Further still, in permitting and enjoining intercessory prayer, God has employed these same capacities for loving creatures as a direct instrument for the salvation of souls. Undoubtedly, the efficacy of intercession, whether as offered by a friend on earth or by a saint in heaven, is one of the most mysterious, as it is one of the most consolatory truths of revelation; still, our Blessed Lord has conferred this extraordinary privilege upon Christians, so that in some sort He has actually placed each man's destiny in the hands of his fellows; and the truth once revealed, and the advantages of intercession not merely theoretically admitted, but cordially sought for, it follows that a new class of created objects for our love is called into existence, around whom the affections of the heart spontaneously wind themselves, as naturally as the affections of a child entwine themselves about a mother or an affectionate playmate. Once let a man desire the advantages to be gained by the prayers of living friends or of the Saints, and by the laws of humanity, as a matter of course, he becomes personally attached to those by whose intercessions he believes that he is benefited.

No doubt, all this may seem chimerical and fantastical to

observers who have never practically realised the advantages of the prayers of departed Christians, or to whom those who are dead live only in memory; yet surely it is not difficult to perceive that if a Catholic practically regards Mary and the Saints as living beings, cognisant of the requests made to them from earth, and rejoicing to offer to God the intercessions which their clients entreat of them-surely, in such a case, it is easy to perceive that the affections will spontaneously attach themselves to those from whom these ardently-desired benefits are so abundantly obtained; there is no more danger of dishonour to God from the fervency of our love for Mary, than from our love for our living friends and kindred. Of course Mary may be idolised, as a living mother may be idolised; but the most ardent and affectionate love for Mary no more tends to a neglect of the rights of her God and ours, than the deep love of a son or daughter for an earthly mother tends to the dishonour of Jesus Christ.
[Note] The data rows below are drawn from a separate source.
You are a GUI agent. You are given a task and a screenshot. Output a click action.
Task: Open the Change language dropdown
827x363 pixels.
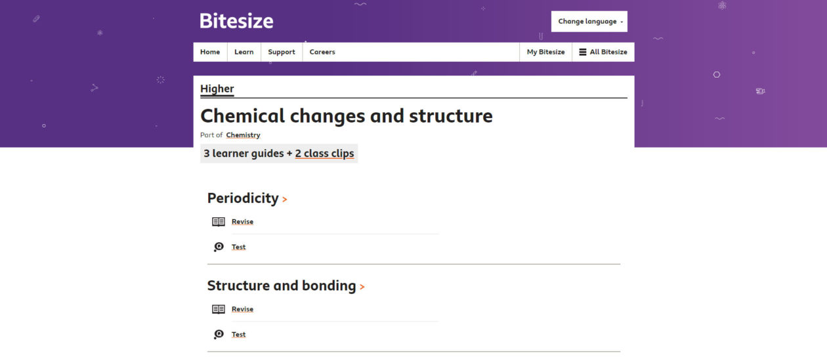coord(589,22)
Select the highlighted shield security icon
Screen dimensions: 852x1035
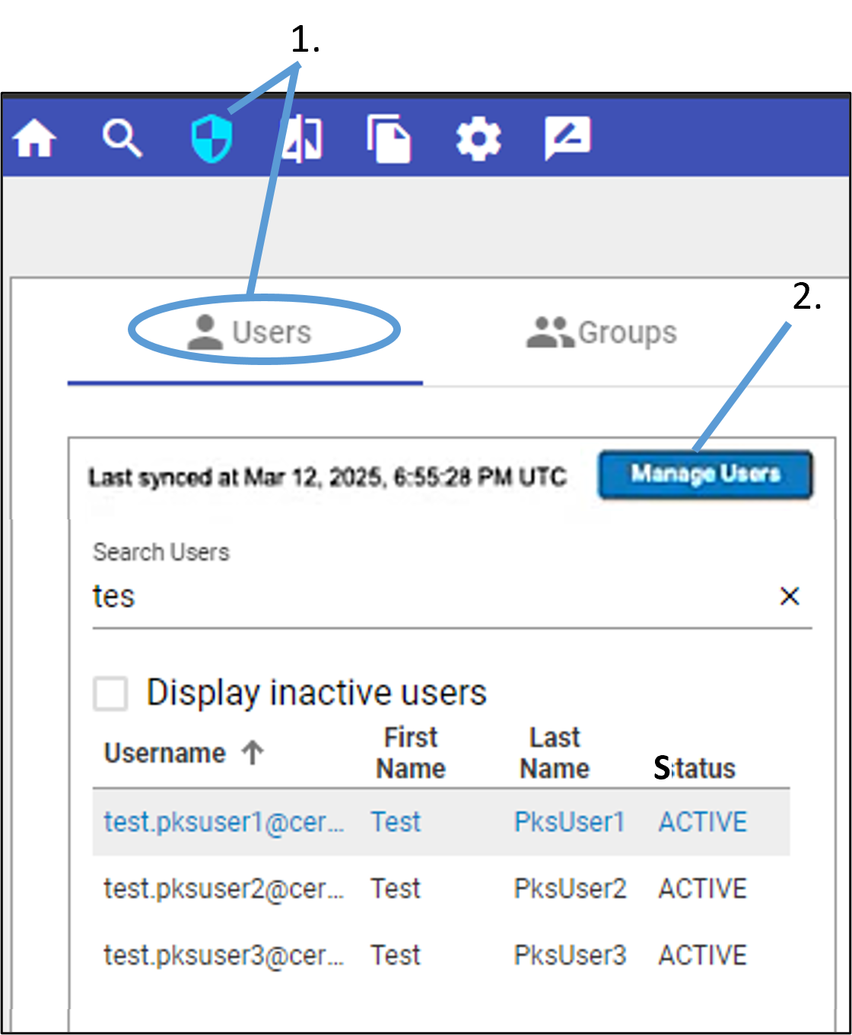click(211, 139)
Our attachments to our natural kindred are not only innocent, but positively right, and in the strictest conformity with the honour due to God; an unnatural child, a false friend, a heartless husband, could not be a good Christian; and the same holds true of the objects of supernatural love. When a Christian, by the help of grace, desires the salvation of his soul, and asks the intercession of Mary, the love which necessarily springs up towards her is in the strictest harmony with his allegiance to the Sovereign Father of all.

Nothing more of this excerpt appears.